While the calculated p-values all allow us to reject the null hypotheses that there is no relationship between the above genres and their strongest variable, it is also important to note the weak nature of all the calculated R squared values above. R-squared values communicate to us how much of the variability in the response variable, in this case popularity, can be explained by the model. We will address this issue later in the testing process.

Multiple Linear Regression

We then ran multiple linear regression for the top two strongest variables.
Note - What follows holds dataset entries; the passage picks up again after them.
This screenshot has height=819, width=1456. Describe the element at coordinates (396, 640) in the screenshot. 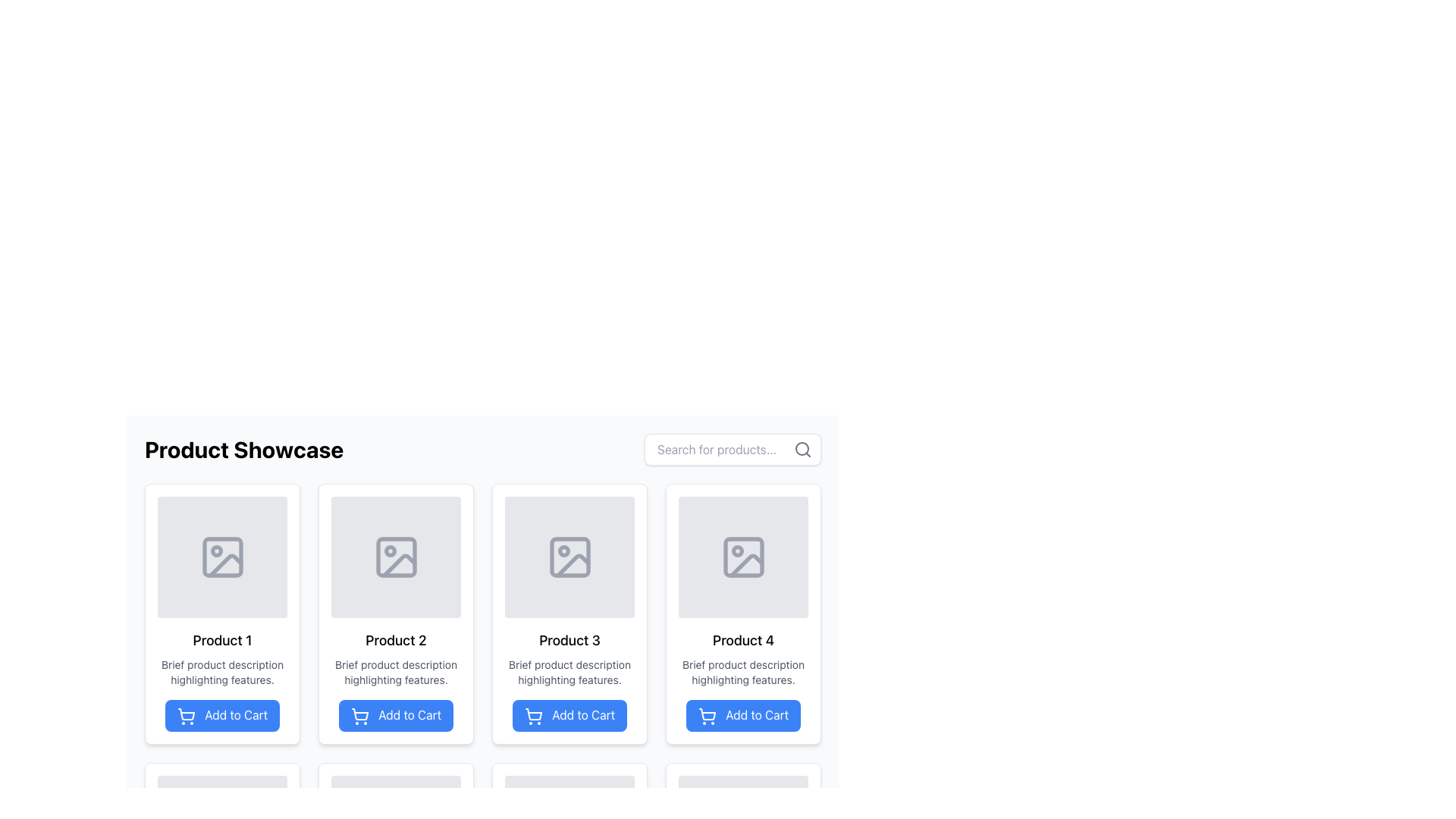

I see `the text label displaying 'Product 2', which is styled with a larger font size and bold weight, located in the second card of the product grid, directly below the placeholder image` at that location.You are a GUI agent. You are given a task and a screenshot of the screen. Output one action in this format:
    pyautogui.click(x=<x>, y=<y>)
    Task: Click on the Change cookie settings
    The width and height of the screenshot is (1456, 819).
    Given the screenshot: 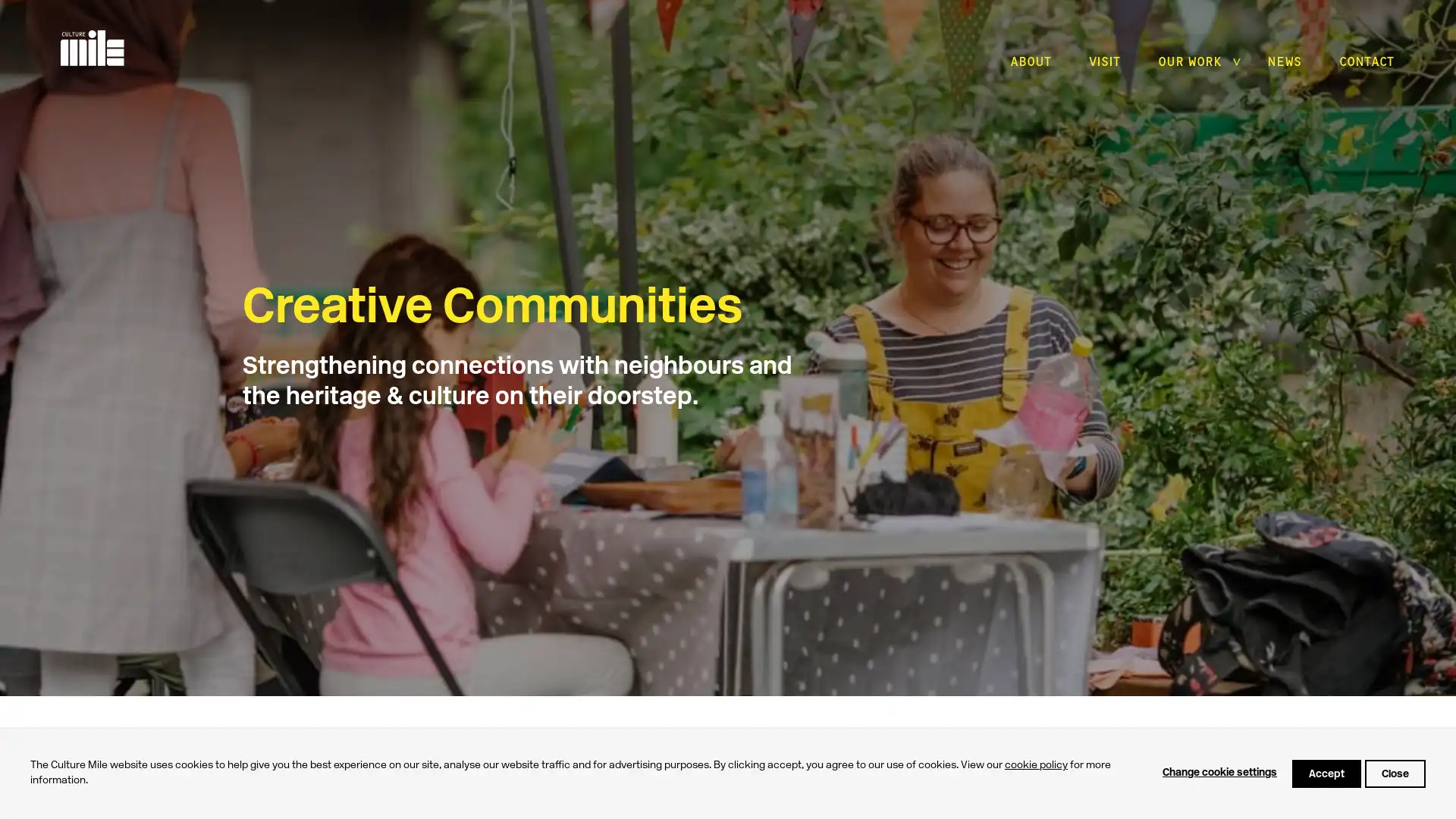 What is the action you would take?
    pyautogui.click(x=1219, y=773)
Genre Strongest Variable Second Strongest Variable P-Value Adjusted R-Squared
Anime tempo speechiness 0.0009839 0.1861
Reggae energy valence 0.0003214 0.2729
Sleep tempo liveness 0.0000061 0.3682
Turkish speechiness key 0.0000004 0.4468

A multiple linear regression was conducted on Anime songs, incorporating popularity as the dependent variable and tempo and speechiness as the independent variables. With a p-value of 0.0009840 which was significantly below our predetermined benchmark of 0.05. This indicates that we can reject the null hypothesis that suggested there is no statistically significant relationship between the popularity of an Anime song and the variables of speechiness and tempo. Therefore, there is evidence to suggest that when considered together, the variables of speechiness and tempo have a negative relationship with the popularity of an Anime song. This evidence confirms the negative relationship as seen in the scatterplot of the Anime songs with multiple variables.
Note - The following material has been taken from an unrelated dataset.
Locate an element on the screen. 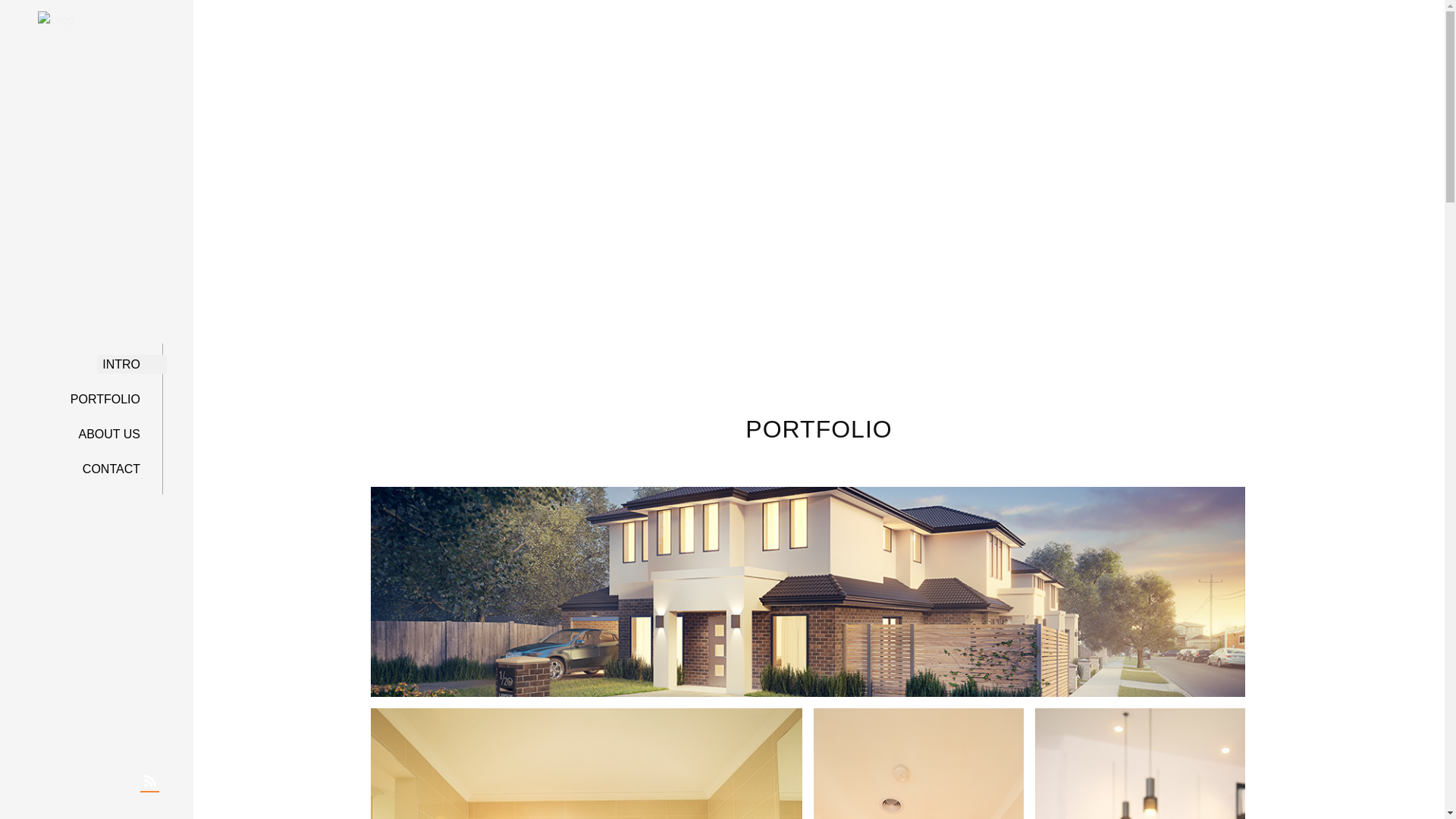  'PORTFOLIO' is located at coordinates (111, 399).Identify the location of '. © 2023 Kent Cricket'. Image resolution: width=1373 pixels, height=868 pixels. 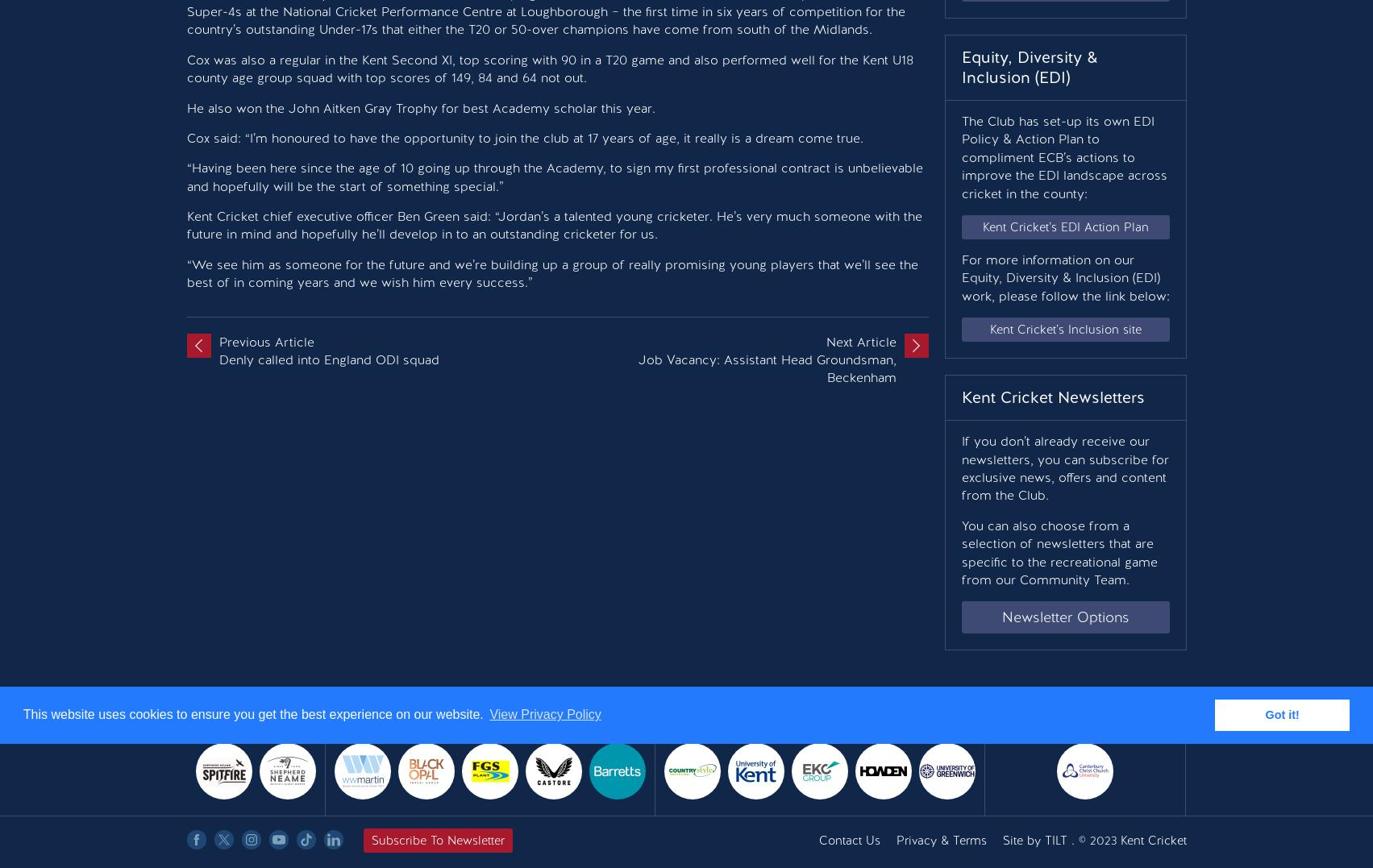
(1066, 840).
Similarly, three additional multiple linear regression analyses were conducted on the Reggae, Sleep, and Turkish songs with popularity as the dependent variable and the following independent variables: energy and valence for Reggae, tempo and liveliness for Sleep, and speechiness and key for Turkish music. The resulting p-values were 0.0003214, 0.0000061, and 0.0000004 (respectively). All of these values fall under our predetermined benchmark of 0.05 which indicates that we can reject the null hypotheses for each regression model, which assumed that, when considered together, these predictor variables do not affect a song’s popularity in their respective genres. This testing has indicated that when considered together, energy and valence have a negative relationship with the popularity of Reggae songs, tempo and liveliness have a negative relationship with the popularity of Sleep songs, and speechiness and key have a negative relationship with the popularity of Turkish songs. This pattern confirms that the relationships demonstrated in the various scatterplots of the Reggae, Sleep, and Turkish genres with multiple variables.

Again, it is important to note the weak adjusted R squared values. This problem will be addressed in the next and final set of tests.

And finally, we ran multiple linear regression or linear regression within ALL genres against variables with correlations with popularity greater than or equal to 0.5.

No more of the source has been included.